In the autumn of 1873 Mr. Elmslie came to London. Four years previously Dr. Dykes had assumed the pastorate of the church at Regent Square. His health made it necessary for him to receive, from the commencement, assistance in his work. He was always anxious to secure the services of young men who might be trained under him for high achievements in later years. He heard of Mr. Elmslie's brilliant promise and invited him to fill the position, then vacant, of assistant to himself. The invitation was accepted, and Mr. Elmslie settled in London.

At Regent Square he flung himself into the work of the congregation with eager sympathy. He rapidly became popular and was made welcome in every home. In Dr. Dykes he found a wise and kind helper, to whom he became warmly attached. He appreciated his methods of working and his power as a preacher; but most of all he was struck by that grace of devotional fervour which gave Dr. Dykes' prayers so constraining a power to draw the souls of his people into communion with God. Nothing could have been brighter and happier than the life of the young preacher in his new surroundings, and his contagious enthusiasm and energy reacted on all who knew him. Here in London, at the busy centre of so much of the world's activity, his eager, questioning spirit found material for its restless enquiries; whilst that knowledge of human nature and its needs, which lay at the back of his most powerful spiritual work in later years, was slowly moulded by the opportunities of this time.

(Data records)
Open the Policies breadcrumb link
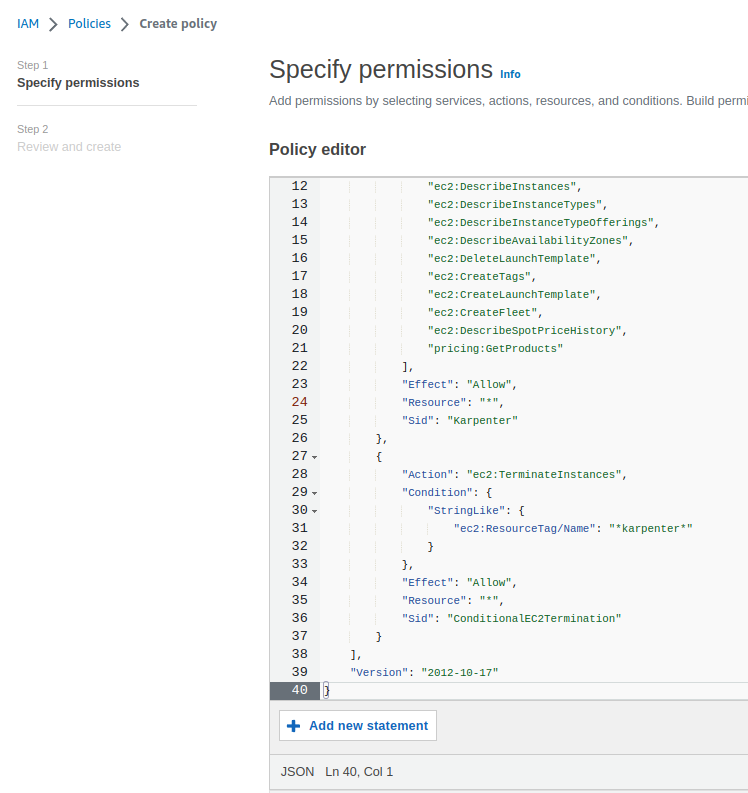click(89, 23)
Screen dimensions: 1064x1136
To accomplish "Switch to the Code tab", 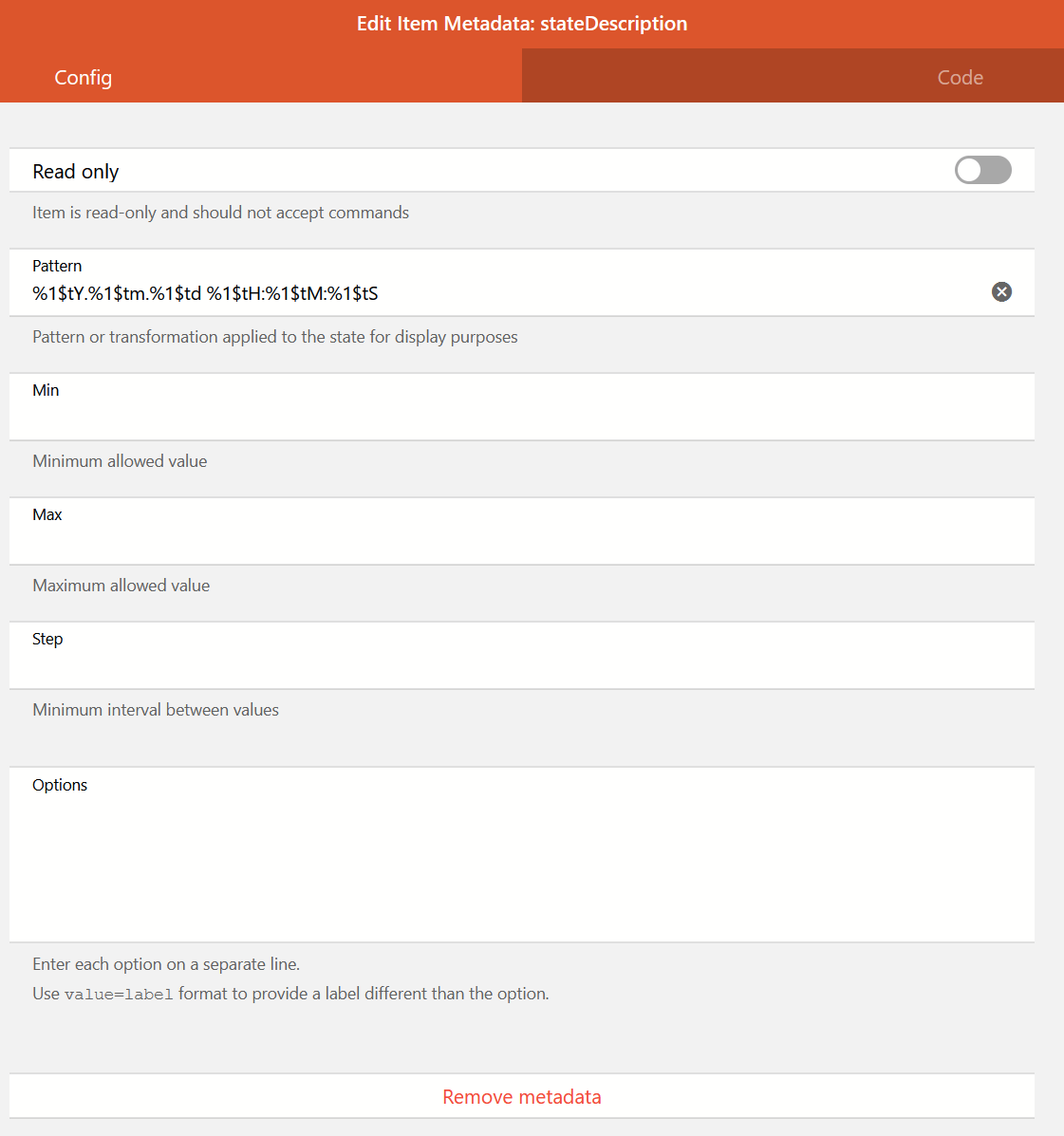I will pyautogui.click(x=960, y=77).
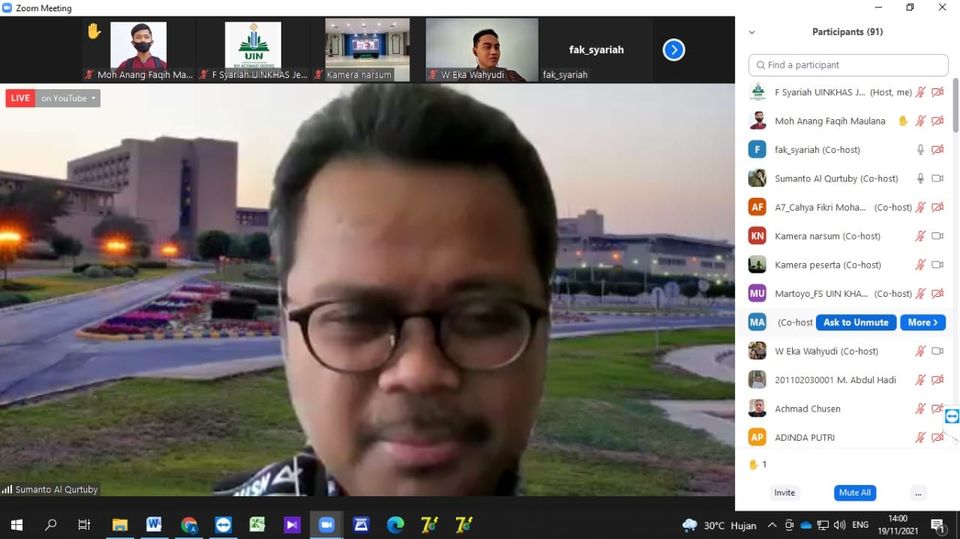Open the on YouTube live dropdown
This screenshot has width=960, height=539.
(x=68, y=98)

What you will do
1/ Reproduce the passage about Mr. Elmslie between "In the autumn" and "settled in London.", inclusive.
2/ Decide whether each statement agrees with the passage about Mr. Elmslie, answering yes or no and quoting the words of the passage that settle it: (a) Mr. Elmslie came to London in the spring of 1873. (b) Dr. Dykes had taken up the pastorate at Regent Square four years before Mr. Elmslie arrived. (c) Mr. Elmslie turned down the invitation to become assistant to Dr. Dykes.
3/ Write what comes next in the passage about Mr. Elmslie, picking up after its final sentence.
The data records have no connection to the passage about Mr. Elmslie.

Solved problems
1/
In the autumn of 1873 Mr. Elmslie came to London. Four years previously Dr. Dykes had assumed the pastorate of the church at Regent Square. His health made it necessary for him to receive, from the commencement, assistance in his work. He was always anxious to secure the services of young men who might be trained under him for high achievements in later years. He heard of Mr. Elmslie's brilliant promise and invited him to fill the position, then vacant, of assistant to himself. The invitation was accepted, and Mr. Elmslie settled in London.

2/
(a) No: "In the autumn of 1873 Mr. Elmslie came to London."
(b) Yes: "Four years previously Dr. Dykes had assumed the pastorate of the church at Regent Square."
(c) No: "The invitation was accepted, and Mr. Elmslie settled in London."

3/
He describes in a letter to his mother the opening of his pulpit work at Regent Square. His chief fear was for his voice: "It looked such a distance," he writes, "to the faces in the end gallery." He got a friend to sit at the far end of the church, just over the clock, with a handkerchief which he was to wave if the speaker were inaudible. The subject of his sermon was, "The blood of Jesus Christ cleanseth us from all sin."

It is curious that the only despondent note that sounds through his correspondence at this time is the lamentation that he is unfitted for the pulpit. Repeatedly he expresses the fear that he will never make a preacher. He feels stiff and ill at ease. Official trappings of any kind he always disliked; and the pulpit robes, which he afterwards, as far as possible, discarded, he even then, as he told Dr. Dykes, detested. "I find it," he writes, "most hopeless to get anything I much care to say, and even then it is a perplexity generally to see what really is the reason. I am at the very point of giving over preaching altogether." Again, "I am more sure than ever that I am not a preacher," "Romps with Mr. Turnbull's children's singing-class are, on the whole, the most satisfactory occupation I know of."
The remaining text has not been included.